Ivanka Trump meets with United Nations secretary-general

Ivanka Trump, daughter and adviser of U.S. President Donald Trump, departs United Nations headquarters after meeting with U.N. Secretary-General Antonio Guterres in New York, U.S., July 28, 2017.Mike Segar

UNITED NATIONS (Reuters) - Ivanka Trump, U.S. President Donald Trump's daughter and informal adviser, met with United Nations Secretary-General Antonio Guterres for lunch at U.N. headquarters in New York on Friday to discuss women's economic empowerment.

Her visit to the United Nations came as the president has been pushing to slash funding for the world body. Ivanka Trump is seen as an important influence on her father, and her husband, Jared Kushner, is a top adviser to him.

Ivanka Trump said Guterres asked her to lunch after they both attended the World Bank launch of a loan program during the G20 in Germany earlier this month. That program was aimed at providing more than $1 billion for women entrepreneurs in developing countries.

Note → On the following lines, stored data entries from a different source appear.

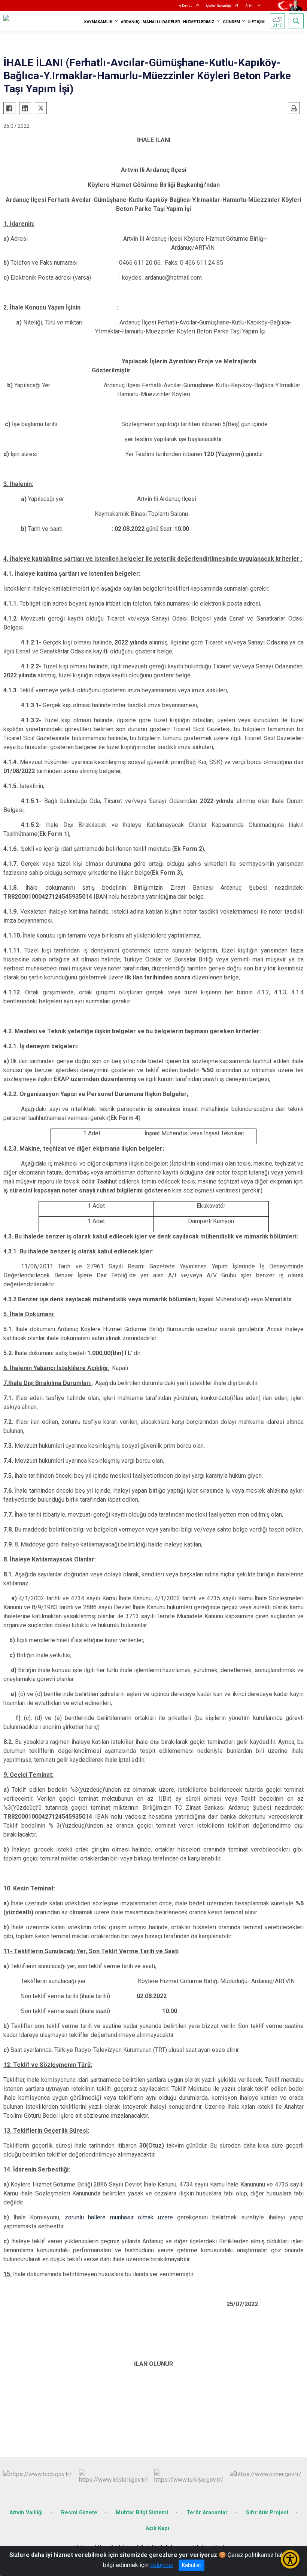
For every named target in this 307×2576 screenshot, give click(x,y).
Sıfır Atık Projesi (267, 2512)
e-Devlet (185, 5)
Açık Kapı (157, 2528)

In a post on Facebook, she said Guterres' invitation was "to discuss women's economic empowerment, entrepreneurship and workforce development."

"I look forward to continuing this important dialogue about skills training in the modern economy and working together to economically empower women globally," she said.

A White House official said Ivanka Trump was coordinating her conversations with U.S. Ambassador to the United Nations Nikki Haley.

Ivanka Trump, who ran an eponymous clothing and jewelry business before taking a job at the White House, has made women's issues one of her signature policy areas.

The United Nations had no immediate comment on Friday's lunch.

The United States is the biggest U.N. contributor, providing 22 percent of the $5.4 billion biennial core budget and 28.5 percent of its $7.3 billion peacekeeping budget. These assessed contributions are agreed by the 193-member General Assembly.

Ultimately the U.S. Congress will decide how much money is available for U.N. funding. Republicans, who control both houses, and Democrats have said they do not support drastic cuts proposed by the president, who has called the U.S. share of the U.N. budget unfair.